Boat type: Last time we went as a couple, for a year and a half in the Caribbean, on a 36' fiberglass ketch. We loved it. But now we have a child, and our boat choices reflect that. We will do our homeschooling in the salon (some folk say "saloon"), and you, too, will want to look at the physical layout to be sure you have room for people to move through necessary areas while a small group is set up at the salon table: a catamaran is ideal for your purposes, IMO, since the salon is out of traffic and there is more "room" for the length. 

The advantages: More space for the length and less heel. Space! Light! Wow! Means privacy, too, at least three private sleeping areas and possibly more depending on your layout. Less heel: not having to lash everything down or put it in the sink when underway. You still can, in case you like being prepared for everything  Speed! That means greater safety: Catamarans are faster than monohulls of the same length, typically, and this can make the difference between trying to ride out a tropical storm or hurricane and simply running across the oncoming path to avoid one. We're doing the same basic route we did last time, but over three years (that's the Plan), and with the shoal-draft capacity we can see more -- like the Berry Islands in the Bahamas, or the shoal areas near the Dry Tortugas. Another safety feature: we can get RIGHT IN to a manglar to tie up in case there's a hurricane, in water much "thinner" than larger-draft vessels. 

Drawbacks can be (different for different models): lower load-carrying capacity for the length (her great advantage in speed will suffer heavily if she goes down on her lines due to overloading), can pound (waves slap annoyingly into the boat between the hulls, forward) when going to weather (slap/pounding depends on ratio of central clearance to hull separation, among other things), and width -- if you have to go into a marina and have a REALLY wide catamaran, you will be very limited in terms of where you can tie up and they are likely to want to charge you more.
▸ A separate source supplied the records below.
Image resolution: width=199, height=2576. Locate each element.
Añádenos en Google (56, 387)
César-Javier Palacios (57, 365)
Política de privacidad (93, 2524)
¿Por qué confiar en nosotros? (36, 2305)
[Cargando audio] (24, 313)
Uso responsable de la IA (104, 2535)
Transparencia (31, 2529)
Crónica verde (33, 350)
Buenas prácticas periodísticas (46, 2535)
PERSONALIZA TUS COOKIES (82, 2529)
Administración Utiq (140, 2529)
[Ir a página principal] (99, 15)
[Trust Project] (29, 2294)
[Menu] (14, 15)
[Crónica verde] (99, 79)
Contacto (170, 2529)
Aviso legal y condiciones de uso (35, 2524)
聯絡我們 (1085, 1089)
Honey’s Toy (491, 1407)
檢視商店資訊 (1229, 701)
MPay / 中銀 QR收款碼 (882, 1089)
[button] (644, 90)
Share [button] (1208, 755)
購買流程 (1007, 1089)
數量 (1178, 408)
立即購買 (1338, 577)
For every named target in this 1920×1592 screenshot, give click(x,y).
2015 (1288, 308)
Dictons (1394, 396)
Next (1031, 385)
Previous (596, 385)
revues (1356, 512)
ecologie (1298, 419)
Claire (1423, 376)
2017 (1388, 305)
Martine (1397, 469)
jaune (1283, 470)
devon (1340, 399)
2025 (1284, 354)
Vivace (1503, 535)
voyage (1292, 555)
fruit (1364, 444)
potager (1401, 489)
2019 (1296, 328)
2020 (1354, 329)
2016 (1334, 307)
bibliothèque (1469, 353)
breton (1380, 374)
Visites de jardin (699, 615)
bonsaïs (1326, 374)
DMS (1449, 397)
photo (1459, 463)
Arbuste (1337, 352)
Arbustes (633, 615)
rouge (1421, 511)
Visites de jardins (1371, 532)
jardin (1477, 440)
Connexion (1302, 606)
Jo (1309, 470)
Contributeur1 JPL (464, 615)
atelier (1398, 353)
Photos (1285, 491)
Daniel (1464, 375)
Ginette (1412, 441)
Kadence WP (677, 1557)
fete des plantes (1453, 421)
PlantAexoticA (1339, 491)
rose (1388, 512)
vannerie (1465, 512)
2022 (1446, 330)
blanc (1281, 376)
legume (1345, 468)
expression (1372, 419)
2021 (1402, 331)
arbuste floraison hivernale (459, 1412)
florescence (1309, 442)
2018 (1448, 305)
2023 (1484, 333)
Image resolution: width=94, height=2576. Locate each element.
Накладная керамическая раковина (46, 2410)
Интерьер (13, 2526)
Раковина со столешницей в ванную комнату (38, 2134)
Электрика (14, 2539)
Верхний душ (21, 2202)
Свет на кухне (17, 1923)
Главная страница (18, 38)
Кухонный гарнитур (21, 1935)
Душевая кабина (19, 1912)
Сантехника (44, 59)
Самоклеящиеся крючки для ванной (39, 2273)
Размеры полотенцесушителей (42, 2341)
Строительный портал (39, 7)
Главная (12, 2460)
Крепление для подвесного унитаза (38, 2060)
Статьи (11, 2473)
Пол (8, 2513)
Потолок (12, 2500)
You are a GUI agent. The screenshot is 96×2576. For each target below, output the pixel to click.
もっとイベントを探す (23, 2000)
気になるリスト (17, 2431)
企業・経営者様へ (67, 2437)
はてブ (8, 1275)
There are catamarans that will fit in a normal slip, you might want to check that when deciding what to buy.

Kid care and shopping: if you are in an anchorage with a lot of other liveaboards, you will find that the VHS is crackling with people organizing shopping trips, inviting others to sundowners, etc. You being a friendly and outgoing mom/couple will probably find that you make friends all over the place, and finding some other moms or even dads who will rotate kidsitting with shopping opportunities is likely.


----------



## cruisingmom (Dec 31, 2008)

*cruising this fall- any teenagers??*

Hey we cruised for a year with our 3 kids and have been saving up to return since. I was chicken the first time and wanted to stay within sight of land. Made it to the Bahamas. Hope to travel further this time. ( Caribbean, Mexico??)The lessons learned were terrific.It is great for the kids. We hope to set sail this fall. Do you have any teenagers???

WE have a16 year old girl who WANTS to go, 13 year old boy who DOES NOT< and 7 year old boy who is excited as well.


----------